- _Provided records_

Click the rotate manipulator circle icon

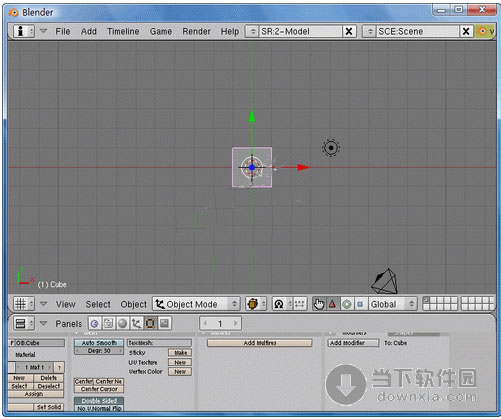[x=347, y=304]
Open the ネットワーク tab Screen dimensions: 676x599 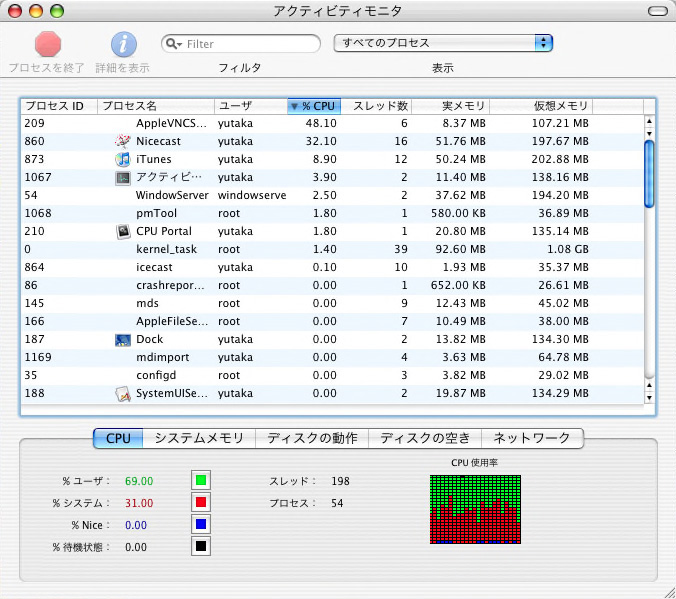[531, 438]
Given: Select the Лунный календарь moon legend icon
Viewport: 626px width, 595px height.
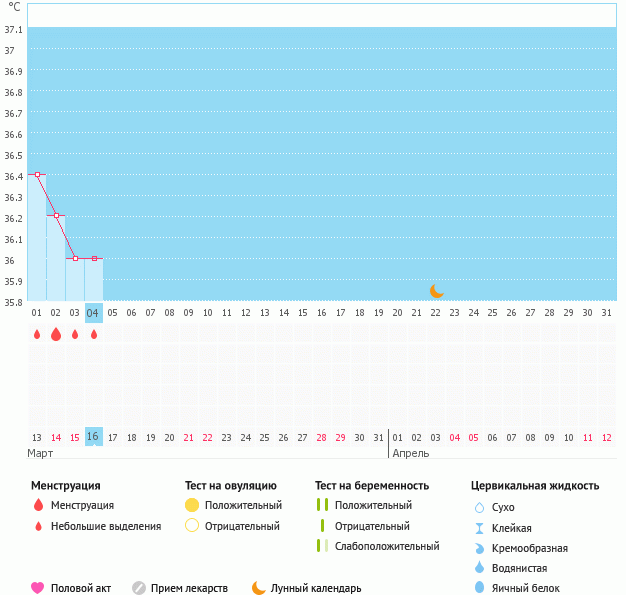Looking at the screenshot, I should (x=259, y=588).
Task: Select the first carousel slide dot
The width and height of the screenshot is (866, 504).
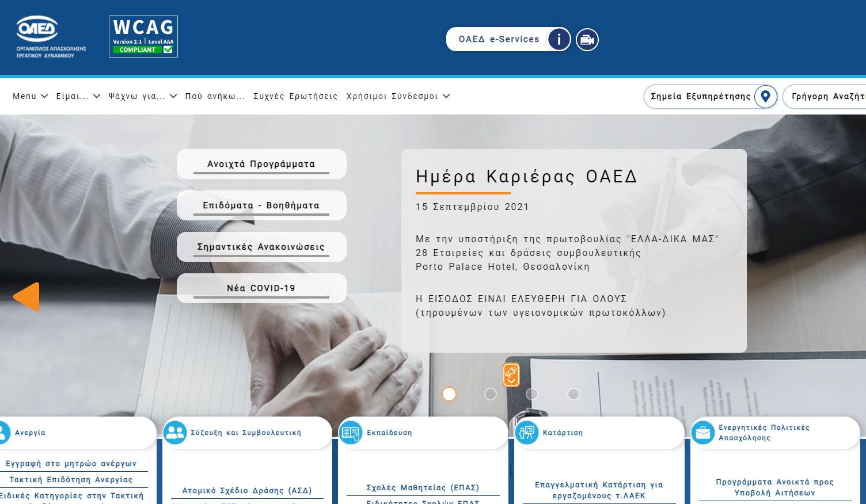Action: 449,394
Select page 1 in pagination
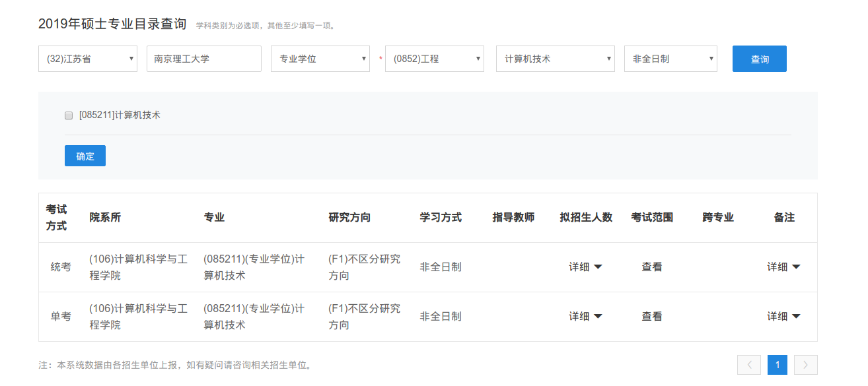This screenshot has width=868, height=386. [778, 365]
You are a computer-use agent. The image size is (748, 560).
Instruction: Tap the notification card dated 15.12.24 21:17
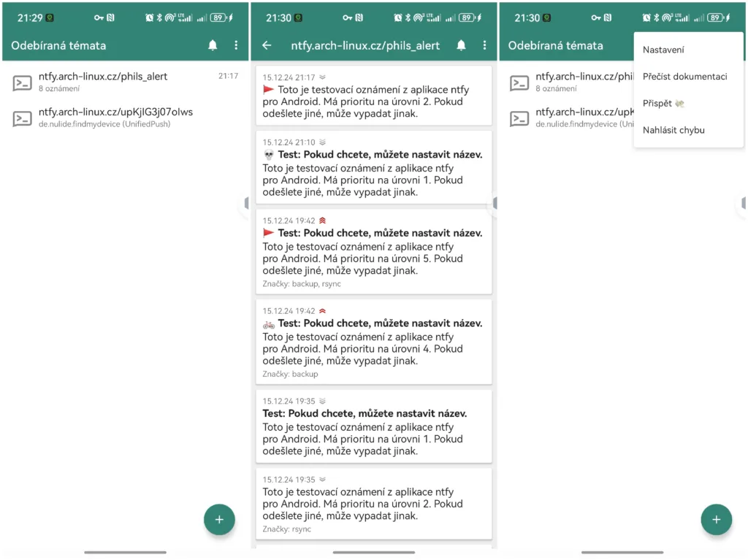[x=373, y=96]
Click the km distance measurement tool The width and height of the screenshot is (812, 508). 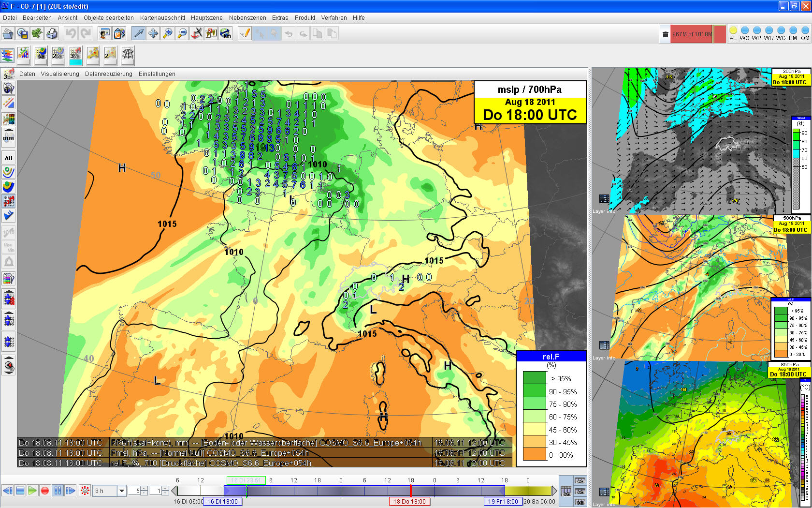point(225,33)
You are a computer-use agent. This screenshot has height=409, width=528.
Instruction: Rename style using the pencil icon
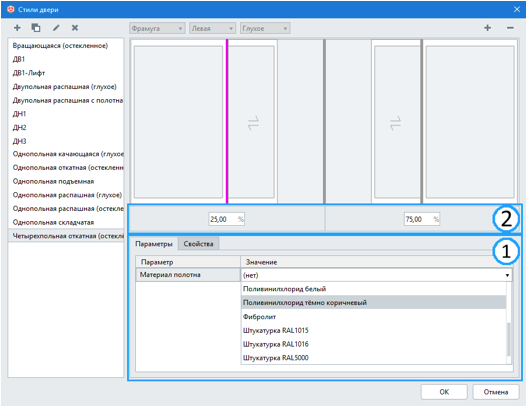[x=56, y=28]
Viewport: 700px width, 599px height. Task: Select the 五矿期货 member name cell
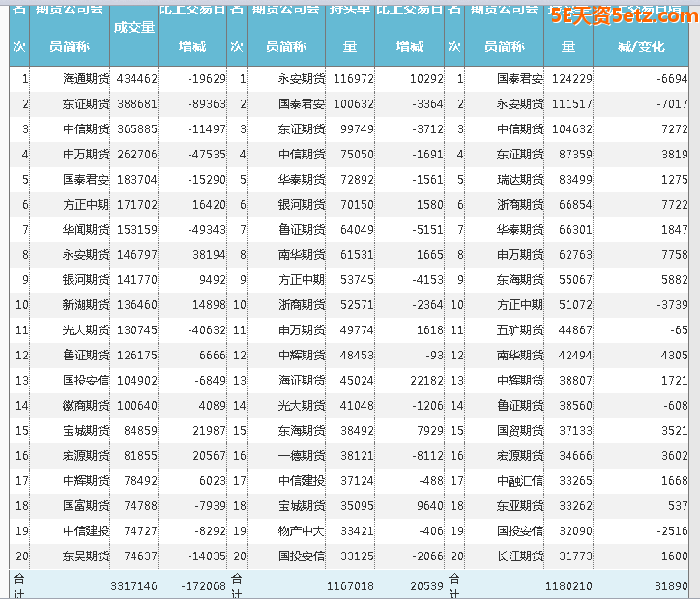(520, 329)
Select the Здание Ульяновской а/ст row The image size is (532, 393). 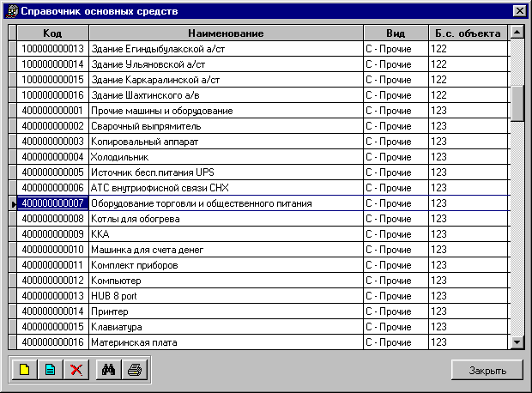coord(225,64)
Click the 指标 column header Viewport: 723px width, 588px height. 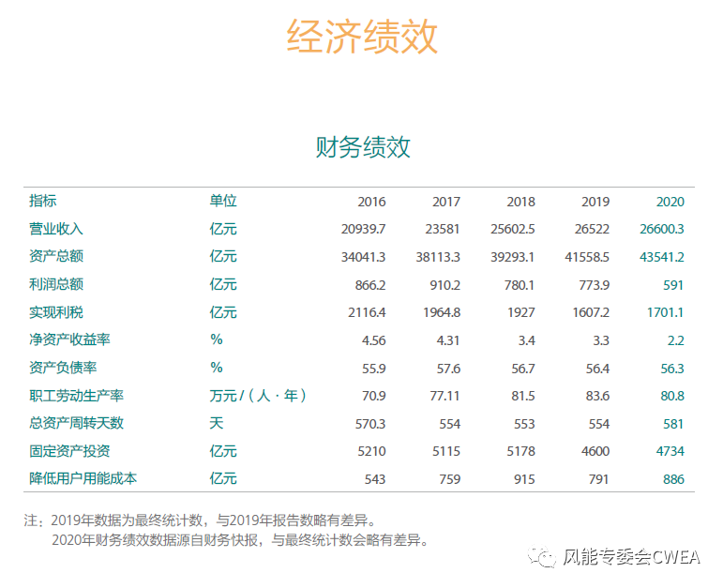click(43, 201)
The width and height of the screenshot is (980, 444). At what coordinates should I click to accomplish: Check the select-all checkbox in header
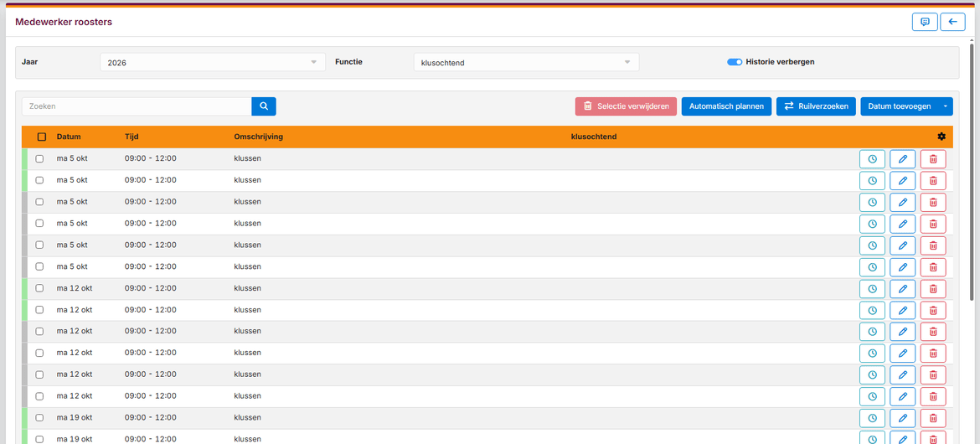pos(42,137)
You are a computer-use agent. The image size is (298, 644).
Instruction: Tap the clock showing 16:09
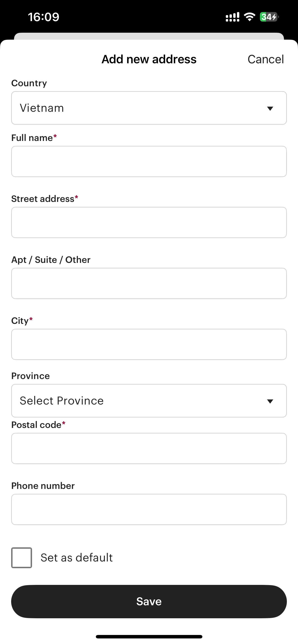click(44, 17)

- _Task details_
Lines with the word "agent": copy each one from the data above.

- _Result of this exercise_
You are a computer-use agent. The image size is (748, 560).
You are a computer-use agent. This screenshot has height=409, width=528.
You are a computer-use agent. The image size is (298, 644).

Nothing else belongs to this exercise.